It seems ghosts of Christmases past returned to haunt two large U.S. banks in successive weeks, as Morgan Stanley and Capital One agreed to settle class-action lawsuits pertaining to incidents that have already cost each bank millions of dollars in regulatory penalties.
Morgan Stanley agreed to pay $60 million to resolve claims that the personal information of 15 million current and former clients was compromised when data stored on decommissioned equipment wasn’t completely wiped clean, then went missing, according to court documents filed Friday.
The bank denied wrongdoing in the settlement, agreed to in principle in November. “We have previously notified all potentially impacted clients regarding these matters, which occurred several years ago, and are pleased to be resolving this related litigation,” Morgan Stanley said in a statement Monday, according to Bloomberg.
Customers would receive at least two years of fraud insurance coverage, and each can apply for reimbursement of up to $10,000 for out-of-pocket losses under the agreement, which still requires sign-off from Judge Analisa Torres of the U.S. District Court for the Southern District of New York, Reuters reported.
The settlement amount matches the $60 million fine Morgan Stanley incurred under an Office of the Comptroller of the Currency (OCC) order in October 2020 as a result of the incident. The regulator asserted the bank failed to properly oversee the decommissioning of two data centers connected to its wealth management business in 2016.
Morgan Stanley hired a third-party vendor to wipe data from servers and other hardware, but some customer information — including Social Security numbers and birth dates — remained on the equipment after it was sold to a recycler, a bank executive wrote in a July 2020 memo. The recycler alerted Morgan Stanley to the issue more than a year earlier.
Morgan Stanley has made "substantial" upgrades to its data security practices, it said in settlement papers. However, the bank also suffered a data breach in 2021, after one of its vendors discovered data had been compromised, according to a July breach notification disclosure letter.
Capital One
Capital One, meanwhile, agreed to pay $190 million to settle a class-action lawsuit related to the 2019 data breach that exposed the personal information of 106 million customers in the U.S. and Canada, according to paperwork filed Dec. 23 in the U.S. District Court for the Eastern District of Virginia.

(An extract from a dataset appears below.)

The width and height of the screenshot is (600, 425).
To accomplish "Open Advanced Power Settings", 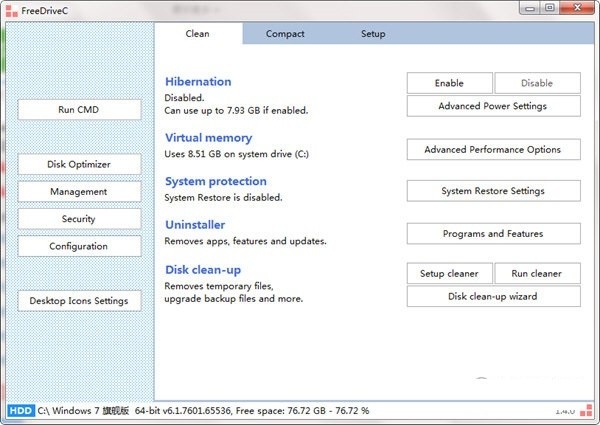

The bank said it is fully reserved for the settlement amount, which covers 98 million U.S. users. Representatives for the customers, the bank and its cloud provider, Amazon Web Services (AWS), asked the judge in the case to pause proceedings while the court evaluates the settlement.
“While Capital One and AWS deny all liability, in the interest of avoiding the time, expense and uncertainty of continued litigation, plaintiffs and Capital One have executed a term sheet containing the essential terms of a class settlement that, if approved by this court, will fully resolve all claims brought by plaintiffs,” the bank and tech giant said in the filing, according to Bloomberg.
The OCC ordered Capital One to pay $80 million over the bank's "failure to establish effective risk assessment processes prior to migrating significant information technology operations to the public cloud environment.”
Paige Thompson, a former AWS employee, was charged with computer fraud and abuse after allegedly accessing the data through an improperly configured firewall.
About 140,000 Social Security numbers and 80,000 account numbers linked to credit card customers were compromised in the breach, the bank estimated. The data, connected to credit card applications filed between 2005 and 2019, included names, postal codes, birth dates and self-reported income. The breach also exposed credit scores, credit limits, balances, payment history and fragmented transaction history from 2016 to 2018, the bank said.
“The key facts in this case have not changed since we announced the event in coordination with federal authorities more than two years ago: the hacker was arrested and the stolen data was simultaneously recovered before it could be disseminated or used for fraudulent purposes,” Capital One told Bloomberg in an emailed statement Dec. 23. “We are pleased to have reached an agreement that will resolve the consumer class litigation in the U.S.”
The bank said it is investing in its cybersecurity program under new leadership.
The dust-up, however, prompted questions as to where responsibility lies in data breaches. The onus of the security gaps falls on Capital One, an AWS executive said in response to a 2019 inquiry into the incident by Sen. Ron Wyden, D-OR.
AWS’s role in the breach pushed at least two lawmakers to call for the three leading cloud providers — AWS, Microsoft Azure and Google Cloud — to be considered systemically important financial market utilities.